Lines from the opening of the material through the line containing "Viewport: 495px width, 228px height." must be duplicated word for word. Pictures are not.
━━━━━━━━━━━━━━━━━━━━━━━━━━━━━━
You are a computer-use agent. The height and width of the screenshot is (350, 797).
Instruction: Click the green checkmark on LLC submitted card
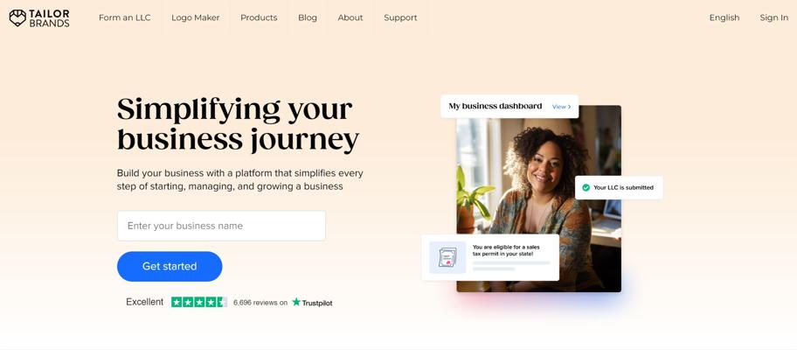[x=586, y=188]
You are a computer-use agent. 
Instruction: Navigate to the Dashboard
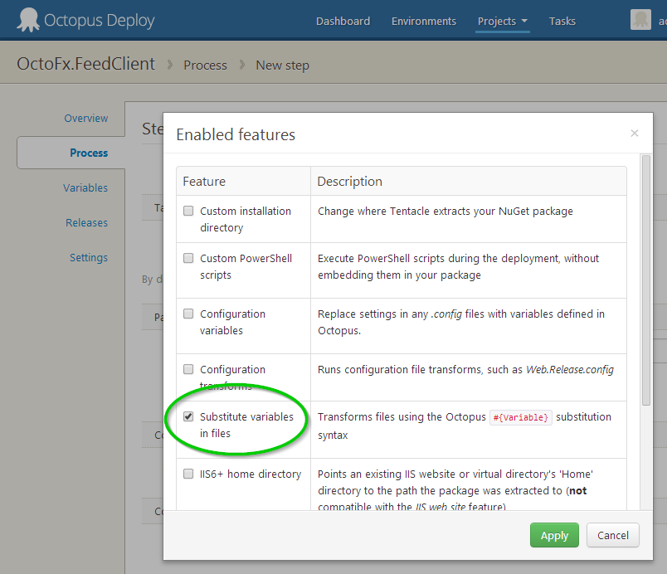(343, 21)
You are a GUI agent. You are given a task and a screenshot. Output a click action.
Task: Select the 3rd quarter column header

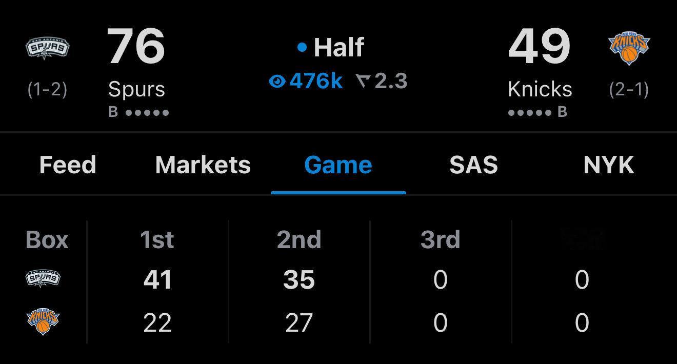click(440, 239)
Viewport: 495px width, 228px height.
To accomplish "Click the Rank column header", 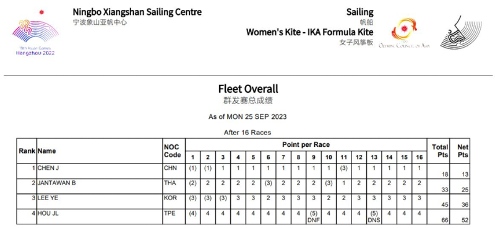I will pyautogui.click(x=27, y=151).
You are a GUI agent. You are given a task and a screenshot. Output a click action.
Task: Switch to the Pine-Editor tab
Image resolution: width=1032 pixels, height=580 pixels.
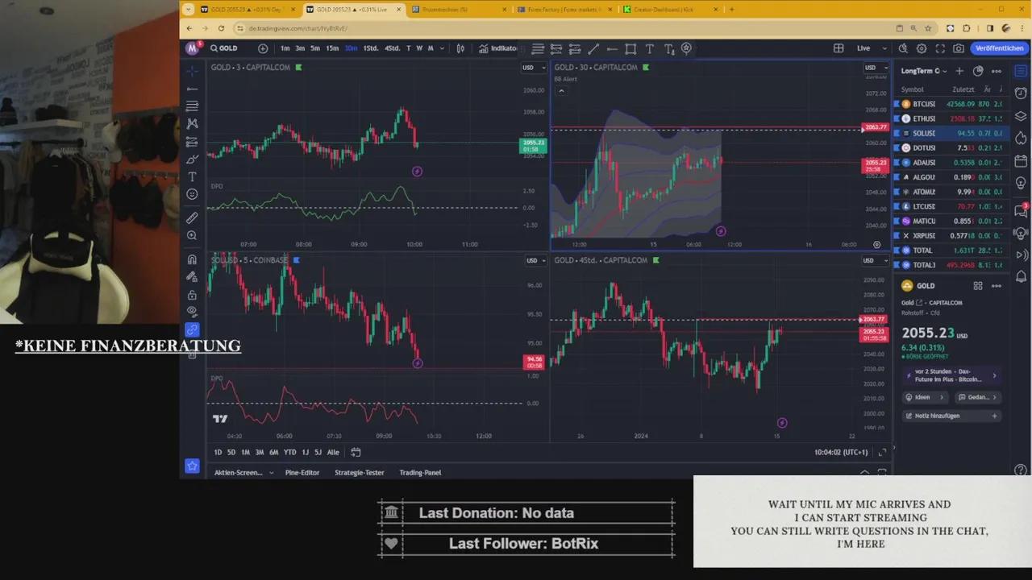302,473
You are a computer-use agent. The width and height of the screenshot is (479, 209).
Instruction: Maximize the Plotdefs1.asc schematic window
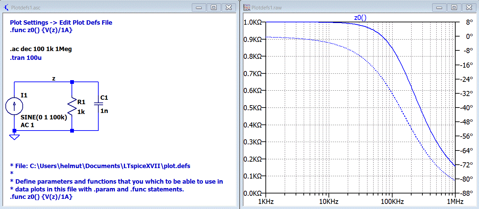(x=214, y=7)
━━━━━━━━━━━━━━━━━━━━━━━━━━━━━━
Response to the exercise:
You are a computer-use agent. The height and width of the screenshot is (350, 797).
Instruction: Click the green checkmark on LLC submitted card
[x=586, y=188]
You are a computer-use agent. 
Instruction: Navigate to the Dashboard
(343, 21)
You are a GUI agent. You are given a task and a screenshot. Output a click action.
Task: Select the 3rd quarter column header

click(440, 239)
Viewport: 495px width, 228px height.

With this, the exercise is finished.